The John Hay Library is well known for its collection of anthropodermic books (books bound in human skin). The Hay acquired the books in the 1960s as gifts from two alumni, at least one an avid book collector. The books were not originally bound in human skin, but were instead rebound for private collectors in the 19th century. The library has four such human-skin books:

- De Humanis Corporis Fabrica (Andreas Vesalius, 1543)
- Dance of Death (Hans Holbein the Younger, 1816)
- Dance of Death (Hans Holbein the Younger, 1898)
- Mademoiselle Giraud, My Wife (Adolphe Belot, 1891)

These books are not on display to the public and are treated as human remains.

==Brown University Archives==

The University Archives serves as the institutional memory of the university by collecting, preserving, and making accessible the materials that provide evidence of past University actions and contribute to an understanding of the university's structure and its history. For the definitive reference work on the history, people, and places of Brown University, please consult the Encyclopedia Brunoniana by Martha Mitchell.

The records of the Corporation that governs Brown University are in the University Archives. They consist of minutes, correspondence, reports, and committee records of the corporation from 1763 to the present. The earliest Corporation records are part of a collection called Rhode Island College miscellaneous papers.
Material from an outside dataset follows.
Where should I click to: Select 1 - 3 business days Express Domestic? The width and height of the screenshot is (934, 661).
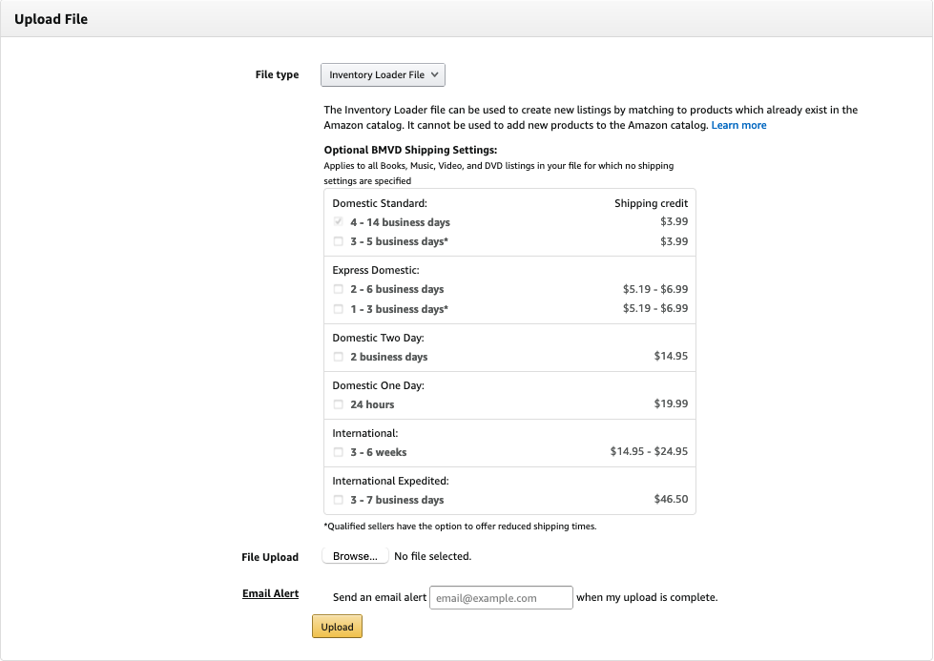339,309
These records document the founding of the university, relocation from Warren to Providence, building of University Hall, George Washington's visit in 1790, and other business of the college, ending with Nicholas Brown's letter donating $5,000, which changed the name of the college from Rhode Island College to Brown University and at the same time established the first endowed professorship.

The Archives contains papers of Brown's presidents, select faculty and alumni papers, student organization records, and university publications. There are over 60,000 photographs depicting campus scenes, buildings, groups, events, student activities, athletic teams and events, and individual faculty members, students, and alumni preserved and accessible in the University Archives. Some have been digitized are available at Images of Brown.

The Edward North Robinson Collection of Brown Athletics represents over 150 years of athletics at Brown. Consisting of photographs, moving images, artifacts, posters, drawings, cartoons, administrative records, and publications, this collection traces the earliest days of athletic competition at Brown and Pembroke up through the modern era. This collection is supported through an endowment created by Jackson Robinson (Class of 1964), the grandson of famed Brown football coach. Edward North Robinson.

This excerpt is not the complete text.